Polygon offsetting is certainly possible to do yourself. It is not nearly as involved as Bezier or B-spline offsetting is. First you want to decide how to deal with:
Areas with no info, in essence how to deal with the joins. Do you just extend the line to the common intersection (miter join) or do you just connect the endpoints (bevel). You could also use round, parabolic or other join styles if you wish. Options here are unlimited.
For the purposes of this discussion I will assume you will want a miter or bevel join.
How do you want to deal with sidedness. Is an open curve's offset closed or just on the other side. Other than that the convention is usually in 2D that outside is on the clockwise side of the path
So lets look at what happens when 2 straight lines join and they are offset.
Image 1: Situation in 2D.
For a beveled corner join vector, from any point to its offset is magnitude of $a$. Take the direction of the segment rotated counterclockwise 90 degrees then multiply that with the length of offset. Or in the case of the picture in mathematical notation
$$
A' = A + a\bigg(\big|B-A\big| \begin{bmatrix}
0 & 1\\
-1 & 0
\end{bmatrix}\bigg)
$$
Where $a$ is the amount of offset. This assumes lines go from $A$ to $B$ to $C$. Connecting segments must be processed on both sides separately. The same formula can be used for all the points. Then just connect $B'^1$ to $B'^2$ with a line. In case you are matrix illiterate, the matrix says swap x and y coordinate and invert the x value.

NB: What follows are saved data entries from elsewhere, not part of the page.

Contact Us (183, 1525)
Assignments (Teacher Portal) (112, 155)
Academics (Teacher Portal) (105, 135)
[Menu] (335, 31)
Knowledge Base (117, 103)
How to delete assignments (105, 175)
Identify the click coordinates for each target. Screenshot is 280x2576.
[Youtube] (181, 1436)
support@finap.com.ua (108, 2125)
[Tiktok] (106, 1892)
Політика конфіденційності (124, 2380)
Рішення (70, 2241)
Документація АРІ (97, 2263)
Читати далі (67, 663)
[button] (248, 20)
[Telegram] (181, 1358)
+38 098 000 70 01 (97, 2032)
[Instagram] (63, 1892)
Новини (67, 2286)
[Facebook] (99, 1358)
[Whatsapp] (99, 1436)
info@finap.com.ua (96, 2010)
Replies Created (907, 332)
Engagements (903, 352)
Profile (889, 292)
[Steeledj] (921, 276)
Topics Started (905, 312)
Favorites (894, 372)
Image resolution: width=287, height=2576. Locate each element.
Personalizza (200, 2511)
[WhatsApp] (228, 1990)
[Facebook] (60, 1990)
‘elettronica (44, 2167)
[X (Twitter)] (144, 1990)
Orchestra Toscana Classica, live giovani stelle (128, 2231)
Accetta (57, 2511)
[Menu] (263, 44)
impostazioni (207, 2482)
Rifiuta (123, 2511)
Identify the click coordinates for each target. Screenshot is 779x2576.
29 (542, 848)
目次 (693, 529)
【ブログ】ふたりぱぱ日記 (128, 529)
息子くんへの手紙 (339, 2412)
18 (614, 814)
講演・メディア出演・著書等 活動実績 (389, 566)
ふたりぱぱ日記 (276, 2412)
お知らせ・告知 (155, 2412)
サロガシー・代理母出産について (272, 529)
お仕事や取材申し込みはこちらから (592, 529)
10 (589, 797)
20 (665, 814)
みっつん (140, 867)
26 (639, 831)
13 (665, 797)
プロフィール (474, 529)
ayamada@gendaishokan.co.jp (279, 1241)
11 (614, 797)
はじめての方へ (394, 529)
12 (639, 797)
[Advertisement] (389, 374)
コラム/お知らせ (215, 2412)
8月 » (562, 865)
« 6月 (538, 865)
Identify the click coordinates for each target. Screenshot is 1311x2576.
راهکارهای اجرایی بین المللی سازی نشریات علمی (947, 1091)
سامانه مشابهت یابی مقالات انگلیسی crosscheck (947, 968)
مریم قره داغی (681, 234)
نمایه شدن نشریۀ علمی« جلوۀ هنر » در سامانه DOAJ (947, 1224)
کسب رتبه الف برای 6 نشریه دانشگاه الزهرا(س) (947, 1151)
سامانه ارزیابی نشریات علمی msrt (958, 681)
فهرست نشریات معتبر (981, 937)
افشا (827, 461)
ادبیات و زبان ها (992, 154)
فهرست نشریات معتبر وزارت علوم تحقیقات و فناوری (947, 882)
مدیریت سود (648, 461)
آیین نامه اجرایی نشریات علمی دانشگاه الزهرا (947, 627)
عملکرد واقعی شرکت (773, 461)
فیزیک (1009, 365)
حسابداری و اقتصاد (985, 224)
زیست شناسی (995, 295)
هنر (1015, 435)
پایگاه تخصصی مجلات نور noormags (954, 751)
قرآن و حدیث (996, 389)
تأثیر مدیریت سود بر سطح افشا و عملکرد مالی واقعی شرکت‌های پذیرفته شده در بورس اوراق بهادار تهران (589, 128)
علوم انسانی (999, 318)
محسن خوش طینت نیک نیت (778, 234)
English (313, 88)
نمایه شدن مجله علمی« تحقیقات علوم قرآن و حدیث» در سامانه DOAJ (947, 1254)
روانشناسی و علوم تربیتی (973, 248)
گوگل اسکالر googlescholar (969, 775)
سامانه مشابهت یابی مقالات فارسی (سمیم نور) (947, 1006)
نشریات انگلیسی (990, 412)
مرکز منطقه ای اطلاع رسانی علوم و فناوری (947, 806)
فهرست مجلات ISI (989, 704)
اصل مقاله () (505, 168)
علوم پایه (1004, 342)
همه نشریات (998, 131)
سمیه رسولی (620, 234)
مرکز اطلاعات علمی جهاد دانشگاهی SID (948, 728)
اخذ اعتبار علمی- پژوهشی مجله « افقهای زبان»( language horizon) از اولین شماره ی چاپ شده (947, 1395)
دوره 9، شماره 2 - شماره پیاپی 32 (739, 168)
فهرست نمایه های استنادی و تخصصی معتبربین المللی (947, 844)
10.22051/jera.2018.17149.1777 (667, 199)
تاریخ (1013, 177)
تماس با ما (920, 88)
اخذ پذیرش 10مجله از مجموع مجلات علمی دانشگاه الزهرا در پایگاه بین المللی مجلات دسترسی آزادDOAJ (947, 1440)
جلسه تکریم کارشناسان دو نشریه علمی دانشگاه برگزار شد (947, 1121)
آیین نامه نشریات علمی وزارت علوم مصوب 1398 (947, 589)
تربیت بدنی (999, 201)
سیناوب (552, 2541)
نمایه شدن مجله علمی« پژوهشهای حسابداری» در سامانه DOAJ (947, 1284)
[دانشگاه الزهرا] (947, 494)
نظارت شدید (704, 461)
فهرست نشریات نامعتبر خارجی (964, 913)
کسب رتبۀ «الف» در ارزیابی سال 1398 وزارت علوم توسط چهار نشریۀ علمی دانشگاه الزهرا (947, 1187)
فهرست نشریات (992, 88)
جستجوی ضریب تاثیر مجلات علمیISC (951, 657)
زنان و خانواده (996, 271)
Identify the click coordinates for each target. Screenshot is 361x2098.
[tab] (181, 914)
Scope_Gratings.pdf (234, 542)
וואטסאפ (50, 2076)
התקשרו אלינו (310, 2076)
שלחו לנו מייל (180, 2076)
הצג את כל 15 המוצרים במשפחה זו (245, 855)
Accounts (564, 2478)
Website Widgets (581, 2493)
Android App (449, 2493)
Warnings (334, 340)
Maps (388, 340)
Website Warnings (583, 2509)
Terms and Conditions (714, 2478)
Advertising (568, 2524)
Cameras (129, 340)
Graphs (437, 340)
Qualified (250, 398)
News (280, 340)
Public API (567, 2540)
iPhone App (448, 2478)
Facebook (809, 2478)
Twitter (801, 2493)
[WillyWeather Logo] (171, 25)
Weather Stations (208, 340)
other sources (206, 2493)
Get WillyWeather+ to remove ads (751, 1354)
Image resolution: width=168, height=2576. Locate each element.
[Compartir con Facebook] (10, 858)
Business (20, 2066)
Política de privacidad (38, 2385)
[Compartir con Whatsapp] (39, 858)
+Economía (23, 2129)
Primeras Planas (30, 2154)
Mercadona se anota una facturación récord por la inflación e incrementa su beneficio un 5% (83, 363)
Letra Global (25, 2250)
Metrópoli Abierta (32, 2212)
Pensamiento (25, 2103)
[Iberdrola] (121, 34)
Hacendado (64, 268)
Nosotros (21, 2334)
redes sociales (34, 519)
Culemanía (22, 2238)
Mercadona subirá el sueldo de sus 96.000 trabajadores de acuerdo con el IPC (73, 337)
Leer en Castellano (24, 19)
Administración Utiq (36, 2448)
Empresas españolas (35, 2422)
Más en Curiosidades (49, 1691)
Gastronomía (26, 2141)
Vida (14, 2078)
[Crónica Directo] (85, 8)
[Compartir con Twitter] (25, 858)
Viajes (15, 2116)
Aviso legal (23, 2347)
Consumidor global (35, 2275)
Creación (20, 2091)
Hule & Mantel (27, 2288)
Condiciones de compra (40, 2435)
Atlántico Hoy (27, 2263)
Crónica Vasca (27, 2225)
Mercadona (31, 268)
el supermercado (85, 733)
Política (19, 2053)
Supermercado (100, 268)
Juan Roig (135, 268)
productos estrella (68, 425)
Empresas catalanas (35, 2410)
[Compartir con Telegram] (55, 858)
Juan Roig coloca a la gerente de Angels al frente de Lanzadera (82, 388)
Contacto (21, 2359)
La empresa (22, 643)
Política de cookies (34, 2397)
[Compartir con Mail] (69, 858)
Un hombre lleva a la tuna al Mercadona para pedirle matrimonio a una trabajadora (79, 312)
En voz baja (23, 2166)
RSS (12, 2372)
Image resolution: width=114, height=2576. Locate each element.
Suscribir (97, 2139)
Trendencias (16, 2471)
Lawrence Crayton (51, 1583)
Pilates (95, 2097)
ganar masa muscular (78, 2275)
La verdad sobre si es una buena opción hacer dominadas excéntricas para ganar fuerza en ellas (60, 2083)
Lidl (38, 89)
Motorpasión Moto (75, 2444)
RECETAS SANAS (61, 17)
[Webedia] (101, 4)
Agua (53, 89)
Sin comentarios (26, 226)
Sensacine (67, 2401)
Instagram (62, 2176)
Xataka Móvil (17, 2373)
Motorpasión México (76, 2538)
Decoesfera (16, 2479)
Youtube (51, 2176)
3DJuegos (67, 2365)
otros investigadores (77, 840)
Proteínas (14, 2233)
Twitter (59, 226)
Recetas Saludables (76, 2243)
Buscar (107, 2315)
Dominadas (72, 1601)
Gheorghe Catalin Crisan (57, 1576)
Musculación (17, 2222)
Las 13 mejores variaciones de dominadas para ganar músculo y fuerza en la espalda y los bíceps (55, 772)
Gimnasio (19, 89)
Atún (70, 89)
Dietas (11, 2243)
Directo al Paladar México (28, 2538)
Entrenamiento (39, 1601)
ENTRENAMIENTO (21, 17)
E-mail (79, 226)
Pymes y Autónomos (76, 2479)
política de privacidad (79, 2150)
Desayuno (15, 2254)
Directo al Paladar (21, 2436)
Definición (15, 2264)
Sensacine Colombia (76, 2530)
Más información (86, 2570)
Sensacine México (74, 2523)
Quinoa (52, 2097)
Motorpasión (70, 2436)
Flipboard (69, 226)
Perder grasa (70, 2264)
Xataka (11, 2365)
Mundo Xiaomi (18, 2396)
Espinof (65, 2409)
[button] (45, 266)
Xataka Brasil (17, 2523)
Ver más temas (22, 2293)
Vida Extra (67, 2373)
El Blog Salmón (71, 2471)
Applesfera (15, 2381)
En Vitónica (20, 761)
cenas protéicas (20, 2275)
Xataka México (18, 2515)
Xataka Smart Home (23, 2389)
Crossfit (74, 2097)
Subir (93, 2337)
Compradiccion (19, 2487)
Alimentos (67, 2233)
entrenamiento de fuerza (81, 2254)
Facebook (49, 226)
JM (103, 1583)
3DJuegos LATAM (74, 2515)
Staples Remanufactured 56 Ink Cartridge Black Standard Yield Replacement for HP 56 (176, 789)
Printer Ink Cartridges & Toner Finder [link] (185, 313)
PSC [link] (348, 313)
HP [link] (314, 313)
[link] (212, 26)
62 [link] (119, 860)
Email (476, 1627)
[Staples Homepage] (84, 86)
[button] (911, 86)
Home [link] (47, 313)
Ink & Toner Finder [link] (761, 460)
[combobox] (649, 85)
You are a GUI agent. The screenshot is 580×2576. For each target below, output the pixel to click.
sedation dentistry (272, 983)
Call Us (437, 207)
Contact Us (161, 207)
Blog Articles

For a miter join the following applies:
Image 2: Situation of miter.
$$
B^{B-B'^{1}} = a\bigg(\big|B-A\big| \begin{bmatrix}
0 & 1\\
-1 & 0
\end{bmatrix}\bigg)
$$
$$
B' = B+\dfrac{ B^{B-B'^{1}}}{B^{B-B'^{1}} \cdot (|B-A|-|C-B|)}
$$
The above can be heavily simplified but I'll leave that to the reader.
Now the reason to use a library is that when the curves start to self intersect it gets a bit tedious to manage this. So just find a library that does this for you and you'll save a lot of time.